Exercise objective »
Could you output, word for word, the rows below, starting at the line that contains "is (919, 700)." and ending with the last row?

________________________

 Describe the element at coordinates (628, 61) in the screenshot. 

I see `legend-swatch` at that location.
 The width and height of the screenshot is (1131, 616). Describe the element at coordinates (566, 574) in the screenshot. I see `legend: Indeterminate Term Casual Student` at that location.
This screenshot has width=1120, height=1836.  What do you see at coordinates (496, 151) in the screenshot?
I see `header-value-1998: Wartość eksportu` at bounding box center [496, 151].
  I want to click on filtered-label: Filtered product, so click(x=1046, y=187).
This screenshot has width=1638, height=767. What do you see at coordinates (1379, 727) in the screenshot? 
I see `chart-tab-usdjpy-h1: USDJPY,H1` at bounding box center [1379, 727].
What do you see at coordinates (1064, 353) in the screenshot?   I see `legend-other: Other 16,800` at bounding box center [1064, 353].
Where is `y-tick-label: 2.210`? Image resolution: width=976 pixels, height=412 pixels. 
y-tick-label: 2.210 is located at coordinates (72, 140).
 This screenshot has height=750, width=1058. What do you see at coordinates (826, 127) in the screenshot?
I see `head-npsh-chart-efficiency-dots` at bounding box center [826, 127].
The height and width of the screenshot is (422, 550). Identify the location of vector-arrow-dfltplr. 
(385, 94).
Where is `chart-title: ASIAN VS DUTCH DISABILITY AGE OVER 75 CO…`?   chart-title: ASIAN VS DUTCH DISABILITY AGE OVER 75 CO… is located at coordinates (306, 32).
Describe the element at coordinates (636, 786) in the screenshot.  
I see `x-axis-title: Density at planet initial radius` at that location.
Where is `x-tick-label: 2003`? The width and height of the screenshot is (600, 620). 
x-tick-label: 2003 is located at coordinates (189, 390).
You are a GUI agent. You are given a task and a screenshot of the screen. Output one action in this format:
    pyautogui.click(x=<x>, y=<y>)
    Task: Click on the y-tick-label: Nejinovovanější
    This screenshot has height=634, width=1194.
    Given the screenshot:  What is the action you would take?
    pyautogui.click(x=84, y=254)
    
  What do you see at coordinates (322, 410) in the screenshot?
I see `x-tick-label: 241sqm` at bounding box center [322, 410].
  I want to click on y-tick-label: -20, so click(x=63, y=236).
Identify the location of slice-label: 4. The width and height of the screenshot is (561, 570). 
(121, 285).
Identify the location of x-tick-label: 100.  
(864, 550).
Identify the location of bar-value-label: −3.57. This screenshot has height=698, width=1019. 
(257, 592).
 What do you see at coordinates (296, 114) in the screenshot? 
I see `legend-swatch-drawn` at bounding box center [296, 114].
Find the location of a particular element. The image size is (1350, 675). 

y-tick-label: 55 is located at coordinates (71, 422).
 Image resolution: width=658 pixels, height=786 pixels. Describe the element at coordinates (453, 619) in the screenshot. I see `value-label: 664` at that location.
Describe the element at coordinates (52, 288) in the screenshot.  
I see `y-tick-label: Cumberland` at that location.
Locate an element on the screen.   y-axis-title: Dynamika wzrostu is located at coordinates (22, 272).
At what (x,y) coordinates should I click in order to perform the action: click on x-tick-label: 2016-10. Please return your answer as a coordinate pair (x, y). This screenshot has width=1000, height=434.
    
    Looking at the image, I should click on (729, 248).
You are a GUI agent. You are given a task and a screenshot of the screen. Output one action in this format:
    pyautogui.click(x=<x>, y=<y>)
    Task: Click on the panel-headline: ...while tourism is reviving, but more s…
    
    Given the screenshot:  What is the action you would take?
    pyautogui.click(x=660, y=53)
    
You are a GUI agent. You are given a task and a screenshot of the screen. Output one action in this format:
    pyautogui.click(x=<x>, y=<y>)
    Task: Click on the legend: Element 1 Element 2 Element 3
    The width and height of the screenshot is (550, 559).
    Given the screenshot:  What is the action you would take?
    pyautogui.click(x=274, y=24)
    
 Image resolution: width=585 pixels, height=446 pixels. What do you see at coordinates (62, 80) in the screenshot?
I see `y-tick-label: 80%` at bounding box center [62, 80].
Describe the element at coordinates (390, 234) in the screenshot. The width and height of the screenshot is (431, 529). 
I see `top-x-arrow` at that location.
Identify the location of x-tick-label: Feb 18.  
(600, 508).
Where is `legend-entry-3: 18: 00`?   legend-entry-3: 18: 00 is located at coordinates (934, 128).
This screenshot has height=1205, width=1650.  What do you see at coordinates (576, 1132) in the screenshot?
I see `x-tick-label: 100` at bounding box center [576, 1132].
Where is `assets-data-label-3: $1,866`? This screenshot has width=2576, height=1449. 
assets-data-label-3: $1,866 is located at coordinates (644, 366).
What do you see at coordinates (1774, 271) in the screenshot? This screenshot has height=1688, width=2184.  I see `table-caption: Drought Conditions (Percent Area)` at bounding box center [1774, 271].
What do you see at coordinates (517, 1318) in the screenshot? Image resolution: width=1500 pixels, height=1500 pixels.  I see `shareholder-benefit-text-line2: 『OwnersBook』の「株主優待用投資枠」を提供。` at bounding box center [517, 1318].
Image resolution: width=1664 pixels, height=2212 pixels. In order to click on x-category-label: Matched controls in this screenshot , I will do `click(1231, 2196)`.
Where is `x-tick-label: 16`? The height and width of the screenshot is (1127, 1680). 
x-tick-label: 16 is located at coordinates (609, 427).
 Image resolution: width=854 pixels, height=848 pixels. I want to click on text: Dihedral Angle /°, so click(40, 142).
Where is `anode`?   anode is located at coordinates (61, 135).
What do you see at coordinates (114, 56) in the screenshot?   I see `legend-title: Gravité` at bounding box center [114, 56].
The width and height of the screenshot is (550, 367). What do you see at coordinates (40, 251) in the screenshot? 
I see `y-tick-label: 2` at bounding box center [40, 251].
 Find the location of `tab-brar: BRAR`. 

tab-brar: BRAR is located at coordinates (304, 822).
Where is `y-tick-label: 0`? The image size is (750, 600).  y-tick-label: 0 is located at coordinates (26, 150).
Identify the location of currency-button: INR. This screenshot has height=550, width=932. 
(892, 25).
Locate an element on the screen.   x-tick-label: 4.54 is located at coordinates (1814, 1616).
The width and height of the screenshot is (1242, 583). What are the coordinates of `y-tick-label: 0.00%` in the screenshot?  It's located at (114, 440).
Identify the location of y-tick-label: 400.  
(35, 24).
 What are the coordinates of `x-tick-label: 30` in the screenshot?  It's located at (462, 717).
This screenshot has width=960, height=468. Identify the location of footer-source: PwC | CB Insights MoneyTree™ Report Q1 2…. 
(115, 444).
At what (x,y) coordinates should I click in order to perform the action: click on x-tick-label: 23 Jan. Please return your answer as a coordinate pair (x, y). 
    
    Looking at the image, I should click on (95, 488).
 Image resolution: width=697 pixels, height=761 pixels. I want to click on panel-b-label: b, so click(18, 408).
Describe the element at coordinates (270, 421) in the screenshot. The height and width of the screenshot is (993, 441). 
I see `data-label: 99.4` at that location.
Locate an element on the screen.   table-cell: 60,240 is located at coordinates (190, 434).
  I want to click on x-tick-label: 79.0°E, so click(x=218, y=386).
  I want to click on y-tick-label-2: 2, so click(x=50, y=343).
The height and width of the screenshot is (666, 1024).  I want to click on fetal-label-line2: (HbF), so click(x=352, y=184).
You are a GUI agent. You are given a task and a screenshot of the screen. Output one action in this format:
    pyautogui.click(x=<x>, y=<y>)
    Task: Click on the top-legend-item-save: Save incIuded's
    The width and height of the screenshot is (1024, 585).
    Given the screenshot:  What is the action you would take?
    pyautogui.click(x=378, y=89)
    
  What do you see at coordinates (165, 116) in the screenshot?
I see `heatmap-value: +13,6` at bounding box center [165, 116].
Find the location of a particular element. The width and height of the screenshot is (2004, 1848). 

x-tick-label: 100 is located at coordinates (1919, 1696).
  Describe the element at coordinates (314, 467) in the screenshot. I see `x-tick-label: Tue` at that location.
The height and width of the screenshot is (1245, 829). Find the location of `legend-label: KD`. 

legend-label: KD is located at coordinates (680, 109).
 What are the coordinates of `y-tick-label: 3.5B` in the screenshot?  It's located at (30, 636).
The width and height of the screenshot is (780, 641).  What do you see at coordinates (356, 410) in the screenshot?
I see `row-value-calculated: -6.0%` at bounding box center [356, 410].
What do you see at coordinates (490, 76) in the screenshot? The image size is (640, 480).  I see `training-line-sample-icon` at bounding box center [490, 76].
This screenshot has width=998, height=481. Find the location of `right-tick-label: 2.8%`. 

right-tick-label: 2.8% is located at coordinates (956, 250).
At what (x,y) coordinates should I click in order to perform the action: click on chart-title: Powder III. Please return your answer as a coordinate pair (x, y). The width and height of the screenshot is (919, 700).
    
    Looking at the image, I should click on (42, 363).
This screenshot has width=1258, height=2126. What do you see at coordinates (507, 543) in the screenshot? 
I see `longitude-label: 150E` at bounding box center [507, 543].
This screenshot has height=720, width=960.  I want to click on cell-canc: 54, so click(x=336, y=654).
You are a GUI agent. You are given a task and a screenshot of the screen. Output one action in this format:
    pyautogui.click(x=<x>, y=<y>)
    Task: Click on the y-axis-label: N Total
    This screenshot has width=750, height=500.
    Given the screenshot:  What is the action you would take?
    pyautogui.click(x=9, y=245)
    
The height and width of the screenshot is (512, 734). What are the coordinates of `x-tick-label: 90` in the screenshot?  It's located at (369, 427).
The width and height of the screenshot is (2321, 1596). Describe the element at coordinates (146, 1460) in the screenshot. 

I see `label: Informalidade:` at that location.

________________________

Solution to this exercise »
At what (x,y) coordinates should I click in order to perform the action: click on chart-title: Powder III. Please return your answer as a coordinate pair (x, y). The width and height of the screenshot is (919, 700).
    
    Looking at the image, I should click on (42, 363).
This screenshot has width=1258, height=2126. What do you see at coordinates (507, 543) in the screenshot? 
I see `longitude-label: 150E` at bounding box center [507, 543].
This screenshot has height=720, width=960.  I want to click on cell-canc: 54, so click(x=336, y=654).
You are a GUI agent. You are given a task and a screenshot of the screen. Output one action in this format:
    pyautogui.click(x=<x>, y=<y>)
    Task: Click on the y-axis-label: N Total
    This screenshot has width=750, height=500.
    Given the screenshot:  What is the action you would take?
    pyautogui.click(x=9, y=245)
    
The height and width of the screenshot is (512, 734). What are the coordinates of `x-tick-label: 90` in the screenshot?  It's located at (369, 427).
The width and height of the screenshot is (2321, 1596). Describe the element at coordinates (146, 1460) in the screenshot. 

I see `label: Informalidade:` at that location.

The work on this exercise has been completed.